**PROVIDED DATA**:

— begin —

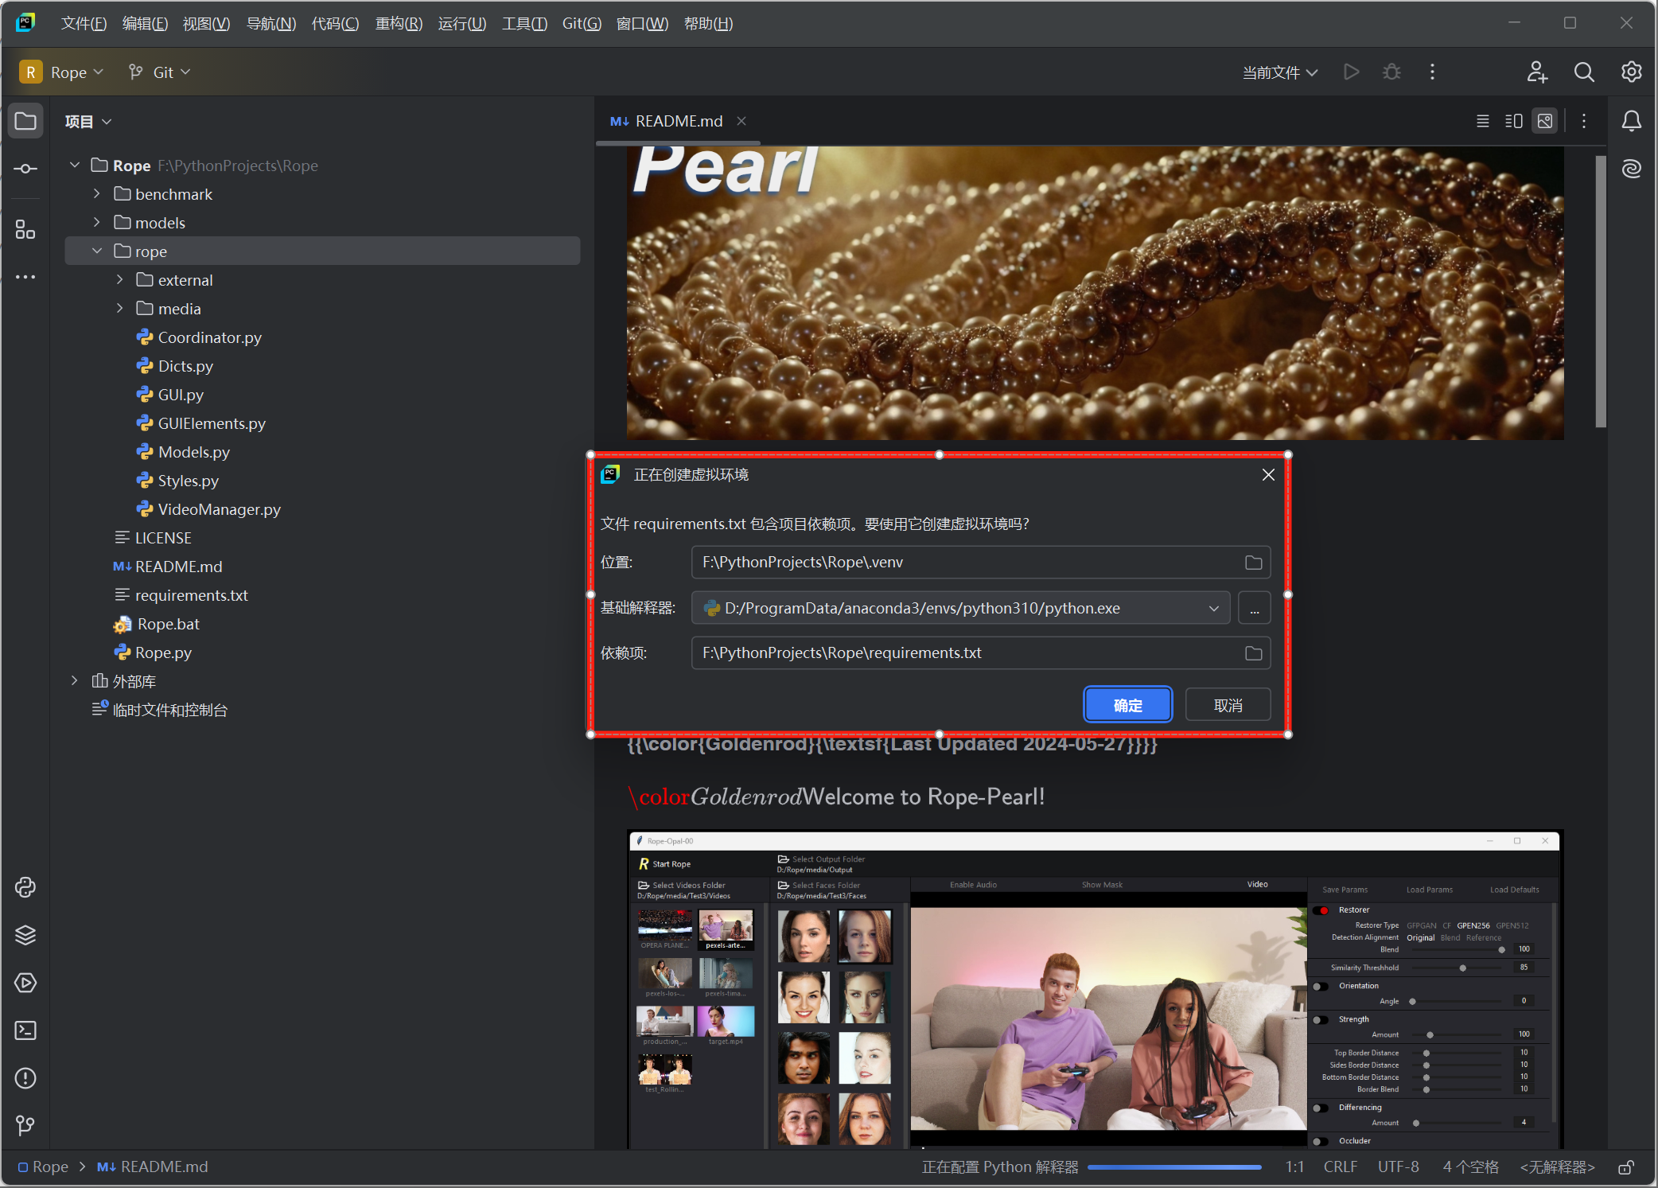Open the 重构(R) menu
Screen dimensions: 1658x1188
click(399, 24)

— end —
— begin —

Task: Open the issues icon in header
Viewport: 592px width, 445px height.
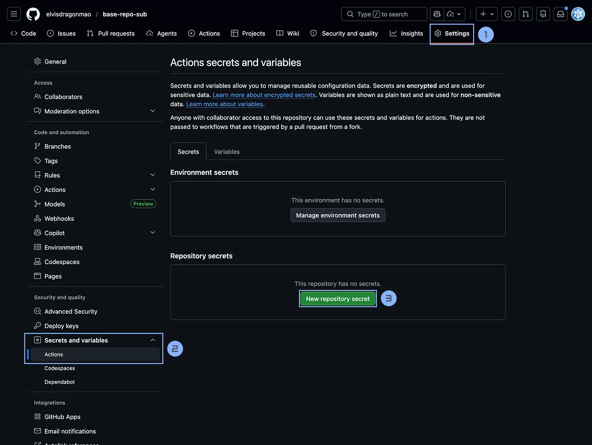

— end —

**PROBLEM REQUIREMENTS**: Write out everything from the line containing "Task: Open the issues icon in header" down to the line containing "Viewport: 592px width, 445px height.", keeping each line unchanged.

**RESULT OF THE EXERCISE**:
Task: Open the issues icon in header
Viewport: 592px width, 445px height.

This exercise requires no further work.